Neu bietet Dätwyler bestehenden und neuen Kunden eine Machbarkeitsprüfung für neue Elastomerformteile an. Und so funktioniert’s: Interessenten nehmen via Website Kontakt mit dem Schweizer Unternehmen auf und übermittelt die Zeichnungen oder 3D-Dateien. Die Daten werden analysiert, die Herstellbarkeit des Produkts überprüft und es erfolgt eine fundierte Rückmeldung innerhalb von 24 Stunden und zunächst noch kostenlos. Ist die Herstellbarkeit gegeben, weisen die Ingenieure auf allfälliges Optimierungspotenzial für einen reibungslosen Produktionsprozess hin. Falls die Herstellbarkeit nicht gesichert ist, werden die kritischen Stellen in den Zeichnungen oder den 3D-Dateien markiert. Die Vertraulichkeit ist während des gesamten Prozesses gewährleistet.

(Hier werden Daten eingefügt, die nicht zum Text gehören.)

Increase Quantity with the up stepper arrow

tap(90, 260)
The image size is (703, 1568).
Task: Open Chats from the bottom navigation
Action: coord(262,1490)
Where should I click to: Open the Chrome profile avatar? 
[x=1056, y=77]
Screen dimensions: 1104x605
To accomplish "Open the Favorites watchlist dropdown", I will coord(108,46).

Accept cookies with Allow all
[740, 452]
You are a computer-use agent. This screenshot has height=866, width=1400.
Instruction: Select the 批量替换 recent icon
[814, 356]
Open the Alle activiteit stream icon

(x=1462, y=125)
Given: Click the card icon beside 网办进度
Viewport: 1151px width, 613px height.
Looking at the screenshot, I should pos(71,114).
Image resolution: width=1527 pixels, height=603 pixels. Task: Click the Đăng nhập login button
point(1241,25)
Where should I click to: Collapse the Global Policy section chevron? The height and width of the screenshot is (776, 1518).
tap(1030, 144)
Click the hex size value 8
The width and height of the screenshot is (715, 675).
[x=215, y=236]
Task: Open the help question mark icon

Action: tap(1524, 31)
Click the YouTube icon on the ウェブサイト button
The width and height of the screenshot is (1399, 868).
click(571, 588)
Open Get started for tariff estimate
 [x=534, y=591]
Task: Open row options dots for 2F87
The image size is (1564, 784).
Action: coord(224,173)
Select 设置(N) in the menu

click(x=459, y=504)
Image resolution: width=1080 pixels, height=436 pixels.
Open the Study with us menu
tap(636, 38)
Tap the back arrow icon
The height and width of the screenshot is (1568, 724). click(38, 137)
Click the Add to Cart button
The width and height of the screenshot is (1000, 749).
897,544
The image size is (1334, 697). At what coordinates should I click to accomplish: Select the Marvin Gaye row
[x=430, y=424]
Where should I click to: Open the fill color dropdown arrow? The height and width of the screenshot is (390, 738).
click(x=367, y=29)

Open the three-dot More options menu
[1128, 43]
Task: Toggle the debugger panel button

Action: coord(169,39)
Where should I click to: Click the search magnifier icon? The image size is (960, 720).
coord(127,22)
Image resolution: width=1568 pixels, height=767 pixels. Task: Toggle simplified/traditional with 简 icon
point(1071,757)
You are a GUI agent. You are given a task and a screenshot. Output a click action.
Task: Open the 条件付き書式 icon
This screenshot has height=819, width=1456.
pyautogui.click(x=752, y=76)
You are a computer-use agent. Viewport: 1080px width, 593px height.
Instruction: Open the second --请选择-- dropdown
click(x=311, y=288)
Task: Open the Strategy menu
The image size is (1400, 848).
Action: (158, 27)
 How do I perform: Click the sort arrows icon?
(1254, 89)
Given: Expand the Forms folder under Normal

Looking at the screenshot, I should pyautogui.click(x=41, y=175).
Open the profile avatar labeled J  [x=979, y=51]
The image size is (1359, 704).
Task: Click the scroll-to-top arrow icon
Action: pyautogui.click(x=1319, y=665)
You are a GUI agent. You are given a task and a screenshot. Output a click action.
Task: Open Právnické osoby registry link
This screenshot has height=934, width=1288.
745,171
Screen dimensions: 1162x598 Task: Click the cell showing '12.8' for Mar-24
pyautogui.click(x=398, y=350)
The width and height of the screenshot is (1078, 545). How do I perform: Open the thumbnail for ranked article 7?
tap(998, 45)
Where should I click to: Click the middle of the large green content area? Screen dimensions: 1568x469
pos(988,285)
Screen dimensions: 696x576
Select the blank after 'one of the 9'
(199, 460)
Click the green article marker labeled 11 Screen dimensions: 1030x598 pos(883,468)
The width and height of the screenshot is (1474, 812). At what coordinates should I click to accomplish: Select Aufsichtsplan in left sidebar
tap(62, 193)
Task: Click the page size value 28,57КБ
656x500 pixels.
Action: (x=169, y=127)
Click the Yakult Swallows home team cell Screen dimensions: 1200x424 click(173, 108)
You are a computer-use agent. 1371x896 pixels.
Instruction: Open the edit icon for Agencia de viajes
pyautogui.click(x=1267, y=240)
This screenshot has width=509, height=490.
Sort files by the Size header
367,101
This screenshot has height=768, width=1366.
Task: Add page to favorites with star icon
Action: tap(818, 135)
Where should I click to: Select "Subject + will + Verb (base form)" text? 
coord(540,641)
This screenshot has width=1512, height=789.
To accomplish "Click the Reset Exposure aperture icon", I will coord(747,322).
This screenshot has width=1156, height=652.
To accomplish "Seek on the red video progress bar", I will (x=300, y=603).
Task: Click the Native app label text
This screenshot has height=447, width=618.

„Je schneller Ingenieure und Entwickler die Herausforderungen der Herstellbarkeit ihrer Produkte verstehen, desto schneller und kostengünstiger können sie ihre Ideen verwirklichen», sagt Uwe Grossberger, der bei Dätwyler als spezialisierter Elastomeringenieur für die neue Dienstleistung verantwortlich ist.

Zeit und Kosten sparen

Die Machbarkeitsprüfung richtet sich an Ingenieure und Entwickler aus Technikabteilungen, an
technische Einkäufer aber auch an Studenten der Elastomerwissenschaften. Für die schnelle Prüfung der
Elastomerformteile stützt sich Dätwyler auf modernste Methoden und auf über 100 Jahre Erfahrung. So kann die breit aufgestellte Materialentwicklung beispielsweise die Parameter für Finite Elemente und Fliesssimulationen im eigenen Labor selbst ermitteln und für die Simulationen verwenden. Zudem profitieren Verarbeiter davon, die Werkzeuge für den Produktionsprozess intern entwickeln und im hauseigenen Werkzeugbau hergestellen.